*** Выбранный текст ***

Стихотворений с революционной и советской тематикой, о людях социализма в сборнике нет. Все это прошло мимо Ахматовой и “не заслужило” ее внимания.
Издатели не разобрались в стихах Ахматовой, которая сама в 1940 году дала такое замечание о своих стихах:
“...В стихах все быть должно некстати, 
Не так, как у людей.
 
Когда б вы знали, из какого сора
 
Растут стихи, не ведая стыда...” (сборник, стр. 42).

Два источника рождают стихотворный сор Ахматовой и им посвящена ее “поэзия”: бог и “свободная” любовь, а “художественные” образы для этого заимствуются из церковной литературы».
Кстати, с церковной литературой товарищ Жданов был знаком не понаслышке – отец и дед главного сталинского идеолога были известным в России конца XIX века богословами, преподавателями Московской духовной академии, специализировавшимися на изучении «Апокалипсиса»… Когда-то семинарист Джугашвили зубрил их учебники, а позже уже с их сыном и внуком редактировал все учебники СССР.
Разгромная «рецензия» писалась товарищем Крупиным явно в спешке и по вдохновению: похоже, чиновный автор перепечатывал отрывки из Ахматовой по памяти, так как допустил в цитировании мелкие ошибки. От рецензии докладная записка управделами ЦК отличалась лишь последней безапелляционно-начальственной фразой: «Необходимо изъять из распространения стихотворения Ахматовой».

***

Продолжите текст о рецензии на сборник стихов Ахматовой, начиная сразу после его последнего предложения.

*** Извлечённые данные ***

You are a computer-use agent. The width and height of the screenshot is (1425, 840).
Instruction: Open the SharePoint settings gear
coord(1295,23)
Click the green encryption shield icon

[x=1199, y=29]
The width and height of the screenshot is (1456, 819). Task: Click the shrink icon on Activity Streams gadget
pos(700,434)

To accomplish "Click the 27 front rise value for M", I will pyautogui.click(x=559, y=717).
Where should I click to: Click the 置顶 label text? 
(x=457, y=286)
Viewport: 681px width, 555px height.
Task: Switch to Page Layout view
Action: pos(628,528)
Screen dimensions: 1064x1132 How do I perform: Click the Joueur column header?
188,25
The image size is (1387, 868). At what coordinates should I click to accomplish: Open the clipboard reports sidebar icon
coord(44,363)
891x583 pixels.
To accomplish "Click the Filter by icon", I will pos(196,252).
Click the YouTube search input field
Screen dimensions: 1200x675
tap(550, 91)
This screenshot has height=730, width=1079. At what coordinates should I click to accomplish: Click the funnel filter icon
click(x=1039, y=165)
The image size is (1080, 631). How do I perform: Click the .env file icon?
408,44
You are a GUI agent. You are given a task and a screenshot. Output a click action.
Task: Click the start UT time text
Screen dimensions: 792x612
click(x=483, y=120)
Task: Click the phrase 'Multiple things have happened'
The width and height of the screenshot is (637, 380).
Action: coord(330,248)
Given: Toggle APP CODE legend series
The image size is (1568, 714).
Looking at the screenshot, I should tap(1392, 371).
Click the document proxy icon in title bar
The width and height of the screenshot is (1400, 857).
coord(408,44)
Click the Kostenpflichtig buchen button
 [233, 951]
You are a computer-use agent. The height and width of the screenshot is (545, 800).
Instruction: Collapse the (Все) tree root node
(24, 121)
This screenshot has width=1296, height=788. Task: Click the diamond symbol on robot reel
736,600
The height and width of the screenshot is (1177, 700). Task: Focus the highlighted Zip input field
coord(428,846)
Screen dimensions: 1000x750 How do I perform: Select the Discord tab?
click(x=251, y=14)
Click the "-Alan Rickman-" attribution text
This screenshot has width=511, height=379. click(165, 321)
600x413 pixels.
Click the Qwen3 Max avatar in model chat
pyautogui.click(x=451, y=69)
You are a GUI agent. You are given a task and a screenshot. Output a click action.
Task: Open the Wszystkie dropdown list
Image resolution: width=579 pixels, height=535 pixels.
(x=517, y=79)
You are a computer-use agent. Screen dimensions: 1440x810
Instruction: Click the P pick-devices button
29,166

***

_Ответ:_
Ситуация усугублялась тем, что Анна Ахматова была именно петербургской-ленинградской поэтессой, помимо ленинградского отделения издательства «Советский писатель», её стихи в том же году активно публиковали литературные журналы города на Неве – «Ленинград», «Звезда», «Литературный современник». И товарищ Жданов, первый секретарь Ленинградского обкома и горкома, особенно остро воспринял это, с его точки зрения, форменное безобразие, написав на первом листе «рецензии»-докладной раздражённую резолюцию: «Просто позор… Как этот Ахматовский «блуд с молитвой во славу божию» мог появится в свет? Кто его продвинул?»
О личных источниках этого «блуда с молитвой на устах» читатель уже знает. В этом странном и опосредованном противостоянии «слона и кита», Жданова и Ахматовой, роковым образом совпадало всё: и личная неприязнь к человеку иной морали, и искреннее отвращение к другим литературным вкусам, и полярные политические взгляды и роли.
Выполняя указания Жданова, Управление пропаганды и агитации ЦК ВКП(б), тот самый пресловутый «Агитпроп» подготовил проект постановления «Об издании сборника стихов Ахматовой» из двух пунктов. В первом «за беспечность и легкомысленное отношение к своим обязанностям» объявлялся выговор директору издательства «Советский писатель» и директору его Ленинградского отделения, а также политредактору (цензору) Главлита. Вторым пунктом предлагалось «внести в ЦК ВКП(б) предложения об усилении политического контроля за выпускаемой в стране литературой». В таком виде постановление было представлено секретарям ЦК Жданову и Андрееву. Резолюция первого гласила: «За. Жданов». Но председатель Комиссии партийного контроля прореагировал жёстче: «По-моему, это решение недостаточно. Андреев». Вероятно, ныне этот абсолютно забытый член Политбюро с замечательно безликим именем – Андрей Андреевич Андреев – вспомнил, что дочь петербургского чиновника Аня Горенко писала эти богемные стихи, как раз в то время как он, сын нищего смоленского крестьянина, 13-летним мальчиком работал посудомойкой в московском трактире.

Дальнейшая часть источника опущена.